What you have to do → Exact repetition is required: output every record in full.
Provided material Start Marker
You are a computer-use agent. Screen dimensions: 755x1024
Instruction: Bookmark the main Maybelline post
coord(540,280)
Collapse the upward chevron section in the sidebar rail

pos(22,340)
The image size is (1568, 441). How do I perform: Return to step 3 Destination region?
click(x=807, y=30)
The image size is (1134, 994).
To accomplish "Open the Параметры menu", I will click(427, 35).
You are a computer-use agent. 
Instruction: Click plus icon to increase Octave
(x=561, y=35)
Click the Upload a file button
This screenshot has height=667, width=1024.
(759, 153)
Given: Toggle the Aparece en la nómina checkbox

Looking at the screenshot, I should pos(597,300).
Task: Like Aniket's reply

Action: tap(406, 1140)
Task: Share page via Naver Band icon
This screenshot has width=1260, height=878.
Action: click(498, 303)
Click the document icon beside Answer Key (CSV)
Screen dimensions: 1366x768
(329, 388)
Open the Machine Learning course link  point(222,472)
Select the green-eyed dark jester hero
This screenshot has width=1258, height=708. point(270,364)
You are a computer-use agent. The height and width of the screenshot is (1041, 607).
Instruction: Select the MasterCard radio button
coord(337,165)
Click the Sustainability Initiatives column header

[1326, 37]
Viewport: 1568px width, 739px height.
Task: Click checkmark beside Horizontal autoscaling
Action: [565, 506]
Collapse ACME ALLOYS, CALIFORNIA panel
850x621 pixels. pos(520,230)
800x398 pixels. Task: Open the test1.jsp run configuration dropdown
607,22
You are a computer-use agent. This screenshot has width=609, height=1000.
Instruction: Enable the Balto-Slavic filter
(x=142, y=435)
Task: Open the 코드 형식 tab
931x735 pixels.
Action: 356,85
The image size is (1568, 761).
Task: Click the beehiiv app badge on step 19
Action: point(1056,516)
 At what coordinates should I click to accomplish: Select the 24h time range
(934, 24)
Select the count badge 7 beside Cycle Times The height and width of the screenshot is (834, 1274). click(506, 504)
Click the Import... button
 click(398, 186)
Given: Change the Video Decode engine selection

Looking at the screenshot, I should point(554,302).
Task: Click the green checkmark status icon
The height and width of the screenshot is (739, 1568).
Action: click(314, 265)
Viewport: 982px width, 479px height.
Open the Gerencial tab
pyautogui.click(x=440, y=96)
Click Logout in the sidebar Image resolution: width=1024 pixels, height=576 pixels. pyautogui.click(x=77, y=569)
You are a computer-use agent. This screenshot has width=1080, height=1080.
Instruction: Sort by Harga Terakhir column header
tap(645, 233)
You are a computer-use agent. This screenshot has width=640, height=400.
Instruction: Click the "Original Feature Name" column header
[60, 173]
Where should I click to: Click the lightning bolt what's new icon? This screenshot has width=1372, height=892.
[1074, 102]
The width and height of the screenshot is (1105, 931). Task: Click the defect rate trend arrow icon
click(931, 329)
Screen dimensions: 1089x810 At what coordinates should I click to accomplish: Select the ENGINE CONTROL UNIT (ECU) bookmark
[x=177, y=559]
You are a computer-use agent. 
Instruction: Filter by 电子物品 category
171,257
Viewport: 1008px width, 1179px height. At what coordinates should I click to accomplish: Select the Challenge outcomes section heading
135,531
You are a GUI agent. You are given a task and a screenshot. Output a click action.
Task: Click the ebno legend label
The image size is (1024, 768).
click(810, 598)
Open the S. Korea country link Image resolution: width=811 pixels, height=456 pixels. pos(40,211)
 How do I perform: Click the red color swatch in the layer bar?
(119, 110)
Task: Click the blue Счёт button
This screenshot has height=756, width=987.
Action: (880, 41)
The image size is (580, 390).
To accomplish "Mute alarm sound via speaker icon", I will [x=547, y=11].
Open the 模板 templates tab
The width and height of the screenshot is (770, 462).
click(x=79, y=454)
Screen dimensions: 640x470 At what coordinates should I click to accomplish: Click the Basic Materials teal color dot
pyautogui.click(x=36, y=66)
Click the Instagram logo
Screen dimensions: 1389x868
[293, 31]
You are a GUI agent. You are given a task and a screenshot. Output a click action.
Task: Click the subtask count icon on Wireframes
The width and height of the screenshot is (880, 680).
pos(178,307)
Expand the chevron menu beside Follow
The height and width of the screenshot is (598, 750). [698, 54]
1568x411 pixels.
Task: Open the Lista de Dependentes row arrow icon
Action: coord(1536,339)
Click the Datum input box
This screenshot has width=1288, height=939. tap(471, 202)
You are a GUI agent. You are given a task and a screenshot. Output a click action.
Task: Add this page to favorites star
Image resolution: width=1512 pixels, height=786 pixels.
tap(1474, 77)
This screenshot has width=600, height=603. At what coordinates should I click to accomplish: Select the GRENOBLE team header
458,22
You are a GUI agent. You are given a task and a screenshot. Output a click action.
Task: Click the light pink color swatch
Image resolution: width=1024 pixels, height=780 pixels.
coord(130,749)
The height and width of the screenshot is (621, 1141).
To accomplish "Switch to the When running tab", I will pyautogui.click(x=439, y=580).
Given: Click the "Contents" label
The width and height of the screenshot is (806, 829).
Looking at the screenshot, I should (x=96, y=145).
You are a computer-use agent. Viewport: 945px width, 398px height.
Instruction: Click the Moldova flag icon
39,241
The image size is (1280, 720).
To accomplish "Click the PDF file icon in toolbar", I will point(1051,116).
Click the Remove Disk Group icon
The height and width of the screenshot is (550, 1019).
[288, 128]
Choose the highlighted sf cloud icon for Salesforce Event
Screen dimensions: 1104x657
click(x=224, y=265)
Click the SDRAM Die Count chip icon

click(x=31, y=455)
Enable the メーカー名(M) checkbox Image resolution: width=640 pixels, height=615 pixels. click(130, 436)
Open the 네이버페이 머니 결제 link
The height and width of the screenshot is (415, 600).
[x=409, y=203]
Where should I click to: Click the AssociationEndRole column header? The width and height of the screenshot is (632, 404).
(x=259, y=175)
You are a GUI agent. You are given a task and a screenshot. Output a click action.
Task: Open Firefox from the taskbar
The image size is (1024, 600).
Provided material End Marker
Task answer →
You are a computer-use agent. Screen dimensions: 755x1024
Instruction: Bookmark the main Maybelline post
coord(540,280)
Collapse the upward chevron section in the sidebar rail

pos(22,340)
The image size is (1568, 441). How do I perform: Return to step 3 Destination region?
click(x=807, y=30)
The image size is (1134, 994).
To accomplish "Open the Параметры menu", I will click(427, 35).
You are a computer-use agent. 
Instruction: Click plus icon to increase Octave
(x=561, y=35)
Click the Upload a file button
This screenshot has height=667, width=1024.
(759, 153)
Given: Toggle the Aparece en la nómina checkbox

Looking at the screenshot, I should pos(597,300).
Task: Like Aniket's reply

Action: tap(406, 1140)
Task: Share page via Naver Band icon
This screenshot has width=1260, height=878.
Action: click(498, 303)
Click the document icon beside Answer Key (CSV)
Screen dimensions: 1366x768
(329, 388)
Open the Machine Learning course link  point(222,472)
Select the green-eyed dark jester hero
This screenshot has width=1258, height=708. point(270,364)
You are a computer-use agent. The height and width of the screenshot is (1041, 607).
Instruction: Select the MasterCard radio button
coord(337,165)
Click the Sustainability Initiatives column header

[1326, 37]
Viewport: 1568px width, 739px height.
Task: Click checkmark beside Horizontal autoscaling
Action: [565, 506]
Collapse ACME ALLOYS, CALIFORNIA panel
850x621 pixels. pos(520,230)
800x398 pixels. Task: Open the test1.jsp run configuration dropdown
607,22
You are a computer-use agent. This screenshot has width=609, height=1000.
Instruction: Enable the Balto-Slavic filter
(x=142, y=435)
Task: Open the 코드 형식 tab
931x735 pixels.
Action: 356,85
The image size is (1568, 761).
Task: Click the beehiiv app badge on step 19
Action: point(1056,516)
 At what coordinates should I click to accomplish: Select the 24h time range
(934, 24)
Select the count badge 7 beside Cycle Times The height and width of the screenshot is (834, 1274). click(506, 504)
Click the Import... button
 click(398, 186)
Given: Change the Video Decode engine selection

Looking at the screenshot, I should point(554,302).
Task: Click the green checkmark status icon
The height and width of the screenshot is (739, 1568).
Action: click(314, 265)
Viewport: 982px width, 479px height.
Open the Gerencial tab
pyautogui.click(x=440, y=96)
Click Logout in the sidebar Image resolution: width=1024 pixels, height=576 pixels. pyautogui.click(x=77, y=569)
You are a computer-use agent. This screenshot has width=1080, height=1080.
Instruction: Sort by Harga Terakhir column header
tap(645, 233)
You are a computer-use agent. This screenshot has width=640, height=400.
Instruction: Click the "Original Feature Name" column header
[60, 173]
Where should I click to: Click the lightning bolt what's new icon? This screenshot has width=1372, height=892.
[1074, 102]
The width and height of the screenshot is (1105, 931). Task: Click the defect rate trend arrow icon
click(931, 329)
Screen dimensions: 1089x810 At what coordinates should I click to accomplish: Select the ENGINE CONTROL UNIT (ECU) bookmark
[x=177, y=559]
You are a computer-use agent. 
Instruction: Filter by 电子物品 category
171,257
Viewport: 1008px width, 1179px height. At what coordinates should I click to accomplish: Select the Challenge outcomes section heading
135,531
You are a GUI agent. You are given a task and a screenshot. Output a click action.
Task: Click the ebno legend label
The image size is (1024, 768).
click(810, 598)
Open the S. Korea country link Image resolution: width=811 pixels, height=456 pixels. pos(40,211)
 How do I perform: Click the red color swatch in the layer bar?
(119, 110)
Task: Click the blue Счёт button
This screenshot has height=756, width=987.
Action: (880, 41)
The image size is (580, 390).
To accomplish "Mute alarm sound via speaker icon", I will [x=547, y=11].
Open the 模板 templates tab
The width and height of the screenshot is (770, 462).
click(x=79, y=454)
Screen dimensions: 640x470 At what coordinates should I click to accomplish: Click the Basic Materials teal color dot
pyautogui.click(x=36, y=66)
Click the Instagram logo
Screen dimensions: 1389x868
[293, 31]
You are a GUI agent. You are given a task and a screenshot. Output a click action.
Task: Click the subtask count icon on Wireframes
The width and height of the screenshot is (880, 680).
pos(178,307)
Expand the chevron menu beside Follow
The height and width of the screenshot is (598, 750). [698, 54]
1568x411 pixels.
Task: Open the Lista de Dependentes row arrow icon
Action: coord(1536,339)
Click the Datum input box
This screenshot has width=1288, height=939. tap(471, 202)
You are a GUI agent. You are given a task and a screenshot. Output a click action.
Task: Add this page to favorites star
Image resolution: width=1512 pixels, height=786 pixels.
tap(1474, 77)
This screenshot has width=600, height=603. At what coordinates should I click to accomplish: Select the GRENOBLE team header
458,22
You are a GUI agent. You are given a task and a screenshot. Output a click action.
Task: Click the light pink color swatch
Image resolution: width=1024 pixels, height=780 pixels.
coord(130,749)
The height and width of the screenshot is (621, 1141).
To accomplish "Switch to the When running tab", I will pyautogui.click(x=439, y=580).
Given: Click the "Contents" label
The width and height of the screenshot is (806, 829).
Looking at the screenshot, I should (x=96, y=145).
You are a computer-use agent. Viewport: 945px width, 398px height.
Instruction: Click the Moldova flag icon
39,241
The image size is (1280, 720).
To accomplish "Click the PDF file icon in toolbar", I will point(1051,116).
Click the Remove Disk Group icon
The height and width of the screenshot is (550, 1019).
[288, 128]
Choose the highlighted sf cloud icon for Salesforce Event
Screen dimensions: 1104x657
click(x=224, y=265)
Click the SDRAM Die Count chip icon

click(x=31, y=455)
Enable the メーカー名(M) checkbox Image resolution: width=640 pixels, height=615 pixels. click(130, 436)
Open the 네이버페이 머니 결제 link
The height and width of the screenshot is (415, 600).
[x=409, y=203]
Where should I click to: Click the AssociationEndRole column header? The width and height of the screenshot is (632, 404).
(x=259, y=175)
You are a GUI agent. You are given a task and a screenshot. Output a click action.
Task: Open Firefox from the taskbar
The image size is (1024, 600).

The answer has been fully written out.